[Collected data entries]
● ● ● ● ●

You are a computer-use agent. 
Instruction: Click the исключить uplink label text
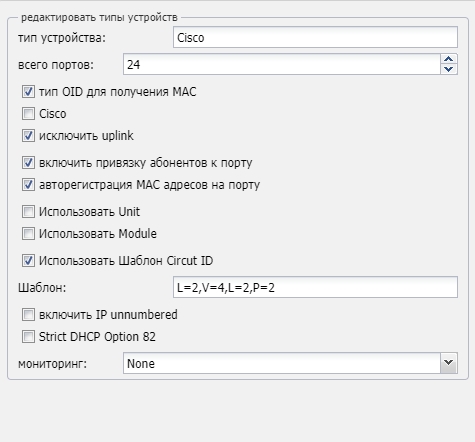pyautogui.click(x=86, y=136)
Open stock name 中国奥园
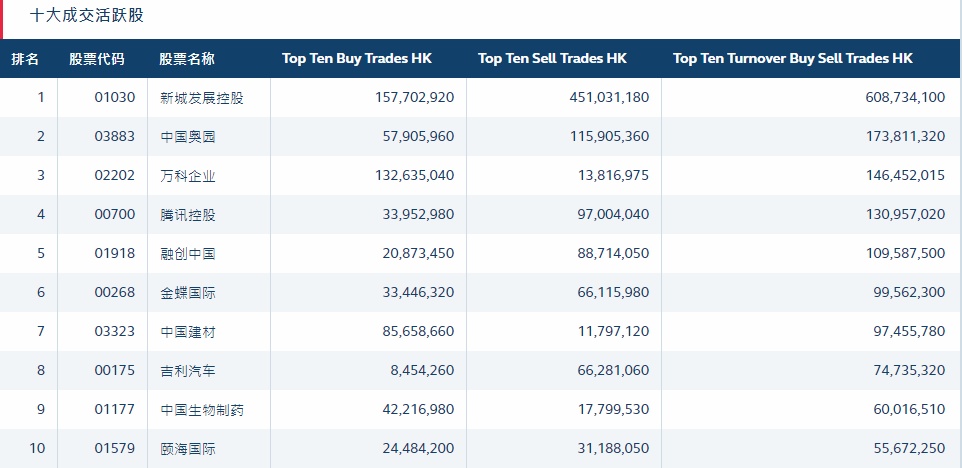 pos(187,137)
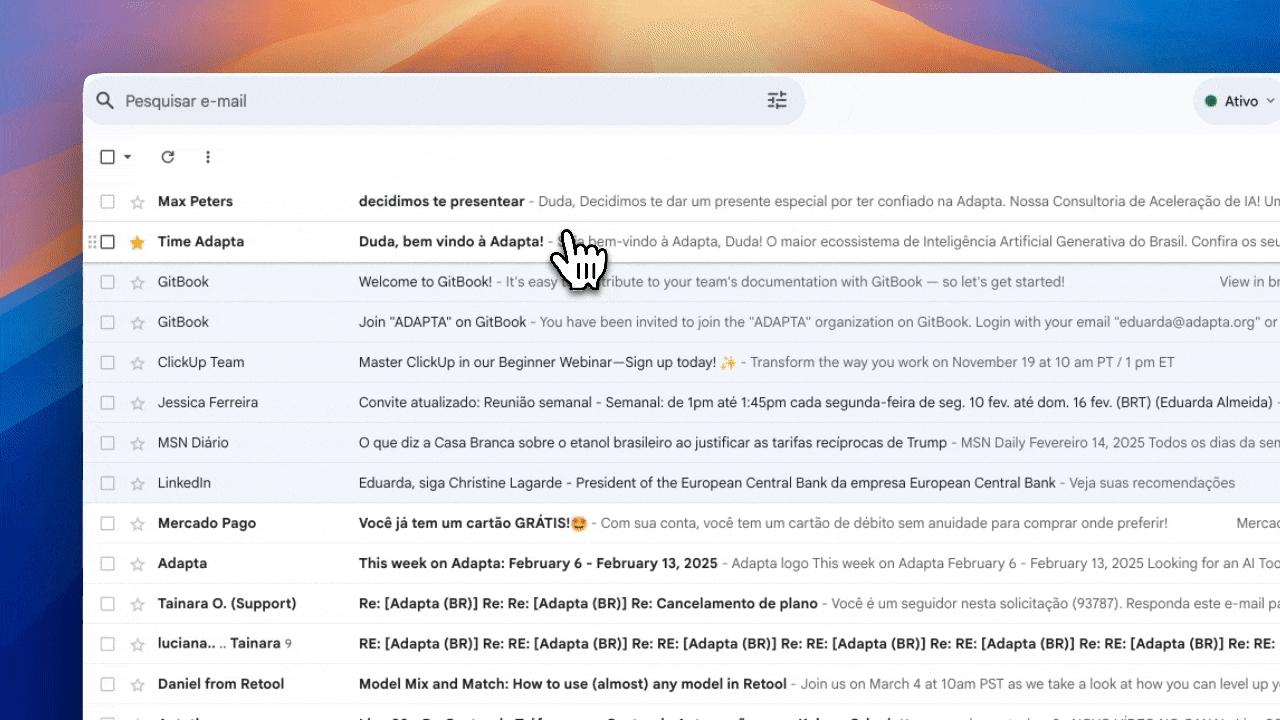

● ● ● ● ●

**What needs to be done**
Please write out all the data again word for word, but not the pictures.

**Solution to the exercise**
You are a computer-use agent. 
Instruction: Click the исключить uplink label text
pyautogui.click(x=86, y=136)
Open stock name 中国奥园
 pos(187,137)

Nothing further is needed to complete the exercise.